On my mind:
I feel like I want to move forward more quickly than time will allow. I feel like everything I want to accomplish is just around the corner, just a few steps away; but at times it seems like life plays tricks on you. It's always one step ahead. I'm usually one to see the positive in every situation, and I'm going to continue to do that whether I drive myself crazy or not. I know it's the only way of getting where I want to be.
My love gets home today. He's been away on a fishing trip in Mexico with some family. I've missed him so much it hurts, feels like a piece of me has been missing as cheesy as that may sound. The time wasn't as bad as the distance between us. It makes hours feel like days, and days feel like an eternity. I feel like I will cherish him, and our time together that much more once he's home again.
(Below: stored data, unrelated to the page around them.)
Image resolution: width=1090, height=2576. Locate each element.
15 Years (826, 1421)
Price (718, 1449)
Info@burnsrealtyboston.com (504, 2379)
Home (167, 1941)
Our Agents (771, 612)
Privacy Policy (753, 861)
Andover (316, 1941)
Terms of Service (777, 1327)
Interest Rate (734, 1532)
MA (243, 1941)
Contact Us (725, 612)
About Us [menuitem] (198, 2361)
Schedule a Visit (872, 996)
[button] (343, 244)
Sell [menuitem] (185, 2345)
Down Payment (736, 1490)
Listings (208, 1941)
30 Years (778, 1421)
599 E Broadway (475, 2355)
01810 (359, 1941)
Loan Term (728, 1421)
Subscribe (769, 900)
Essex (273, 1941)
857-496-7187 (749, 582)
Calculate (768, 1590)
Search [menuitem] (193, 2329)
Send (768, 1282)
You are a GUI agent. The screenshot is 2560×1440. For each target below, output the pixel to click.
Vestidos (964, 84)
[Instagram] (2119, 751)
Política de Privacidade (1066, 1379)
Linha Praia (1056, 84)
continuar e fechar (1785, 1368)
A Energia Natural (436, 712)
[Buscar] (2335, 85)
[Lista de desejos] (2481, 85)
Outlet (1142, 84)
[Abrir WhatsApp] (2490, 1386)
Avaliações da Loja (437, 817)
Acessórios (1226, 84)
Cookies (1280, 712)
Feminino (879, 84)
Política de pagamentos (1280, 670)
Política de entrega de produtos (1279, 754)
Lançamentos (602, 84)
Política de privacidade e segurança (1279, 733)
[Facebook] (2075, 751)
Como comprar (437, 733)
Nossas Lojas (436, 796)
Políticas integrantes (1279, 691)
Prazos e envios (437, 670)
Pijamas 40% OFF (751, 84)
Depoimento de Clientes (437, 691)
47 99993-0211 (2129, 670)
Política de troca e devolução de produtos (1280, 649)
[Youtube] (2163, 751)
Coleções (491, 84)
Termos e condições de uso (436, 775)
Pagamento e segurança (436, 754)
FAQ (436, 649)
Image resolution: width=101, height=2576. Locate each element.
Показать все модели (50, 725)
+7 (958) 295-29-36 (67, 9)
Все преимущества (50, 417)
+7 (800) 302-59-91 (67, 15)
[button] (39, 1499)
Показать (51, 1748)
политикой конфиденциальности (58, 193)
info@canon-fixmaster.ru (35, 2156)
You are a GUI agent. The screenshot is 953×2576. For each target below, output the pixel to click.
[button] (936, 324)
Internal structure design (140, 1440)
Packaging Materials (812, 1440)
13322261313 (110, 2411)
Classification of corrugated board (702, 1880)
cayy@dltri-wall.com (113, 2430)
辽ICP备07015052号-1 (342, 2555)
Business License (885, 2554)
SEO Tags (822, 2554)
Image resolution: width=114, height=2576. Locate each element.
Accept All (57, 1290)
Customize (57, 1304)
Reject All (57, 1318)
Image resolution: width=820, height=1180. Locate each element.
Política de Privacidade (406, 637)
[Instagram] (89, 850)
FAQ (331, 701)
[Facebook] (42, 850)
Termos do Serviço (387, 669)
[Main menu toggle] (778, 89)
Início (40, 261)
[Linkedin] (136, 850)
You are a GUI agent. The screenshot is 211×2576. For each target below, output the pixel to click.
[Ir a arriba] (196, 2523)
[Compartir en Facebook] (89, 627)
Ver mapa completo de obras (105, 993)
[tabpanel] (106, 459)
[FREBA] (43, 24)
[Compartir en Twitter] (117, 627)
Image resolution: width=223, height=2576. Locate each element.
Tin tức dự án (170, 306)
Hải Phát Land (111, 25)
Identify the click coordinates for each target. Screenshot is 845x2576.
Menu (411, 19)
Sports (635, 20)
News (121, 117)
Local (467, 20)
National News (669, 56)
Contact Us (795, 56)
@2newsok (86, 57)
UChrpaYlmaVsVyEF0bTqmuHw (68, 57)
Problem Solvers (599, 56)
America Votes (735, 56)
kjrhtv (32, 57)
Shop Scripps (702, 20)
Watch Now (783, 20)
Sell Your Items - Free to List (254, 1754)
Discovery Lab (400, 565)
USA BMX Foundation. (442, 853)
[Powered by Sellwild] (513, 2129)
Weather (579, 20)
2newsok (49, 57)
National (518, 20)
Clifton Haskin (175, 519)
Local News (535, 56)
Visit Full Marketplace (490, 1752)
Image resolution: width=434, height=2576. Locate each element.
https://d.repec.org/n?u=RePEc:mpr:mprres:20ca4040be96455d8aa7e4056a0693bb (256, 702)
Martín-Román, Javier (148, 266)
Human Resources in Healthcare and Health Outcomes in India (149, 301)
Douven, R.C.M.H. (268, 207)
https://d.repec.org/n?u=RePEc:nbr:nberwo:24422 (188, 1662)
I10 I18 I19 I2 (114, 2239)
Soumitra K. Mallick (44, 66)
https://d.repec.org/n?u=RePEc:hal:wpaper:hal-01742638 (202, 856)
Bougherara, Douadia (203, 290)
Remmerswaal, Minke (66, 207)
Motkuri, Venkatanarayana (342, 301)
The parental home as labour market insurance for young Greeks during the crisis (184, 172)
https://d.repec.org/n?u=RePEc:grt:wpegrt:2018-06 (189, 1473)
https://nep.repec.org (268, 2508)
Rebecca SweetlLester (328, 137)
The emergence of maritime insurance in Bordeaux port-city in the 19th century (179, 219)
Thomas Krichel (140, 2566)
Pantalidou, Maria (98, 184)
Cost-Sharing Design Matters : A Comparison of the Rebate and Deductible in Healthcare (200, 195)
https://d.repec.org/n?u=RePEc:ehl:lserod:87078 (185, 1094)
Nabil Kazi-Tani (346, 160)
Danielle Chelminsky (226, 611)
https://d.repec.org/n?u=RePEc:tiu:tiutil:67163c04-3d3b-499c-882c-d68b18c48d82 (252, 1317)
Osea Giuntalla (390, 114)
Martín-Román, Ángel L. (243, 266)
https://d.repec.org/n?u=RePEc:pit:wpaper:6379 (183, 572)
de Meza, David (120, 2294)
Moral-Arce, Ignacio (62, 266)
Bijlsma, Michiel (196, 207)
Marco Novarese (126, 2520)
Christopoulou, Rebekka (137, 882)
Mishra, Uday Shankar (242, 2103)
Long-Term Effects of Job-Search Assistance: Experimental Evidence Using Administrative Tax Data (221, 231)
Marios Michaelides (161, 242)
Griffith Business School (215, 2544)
Today was a beautiful day, tainted only by my trip to the orthopedic surgeon. Some of you may remember me mentioning I've had a serious ankle injury that has been (unsuccessfully) healing for months. Turns out I'm most likely going to need surgery to correct it-and being that surgery ranks as one of my biggest fears, I was less than amped over the news. It seems like in life, hurtles are thrown in front of you when acceleration starts picking up, most of the time when you're least expecting it. Like when you've finally overcome something difficult or finally adjusted to changes. It's all about how you look at it and how much you let it phase you; I'm doing my best to ignore the little bumps scattered along my path and to just enjoy the beauty all around me.."the bigger picture". I'm sounding too corny for my own good right now, but a lot of the time the corniest lines and the most cliche sayings are some of the most applicable to life.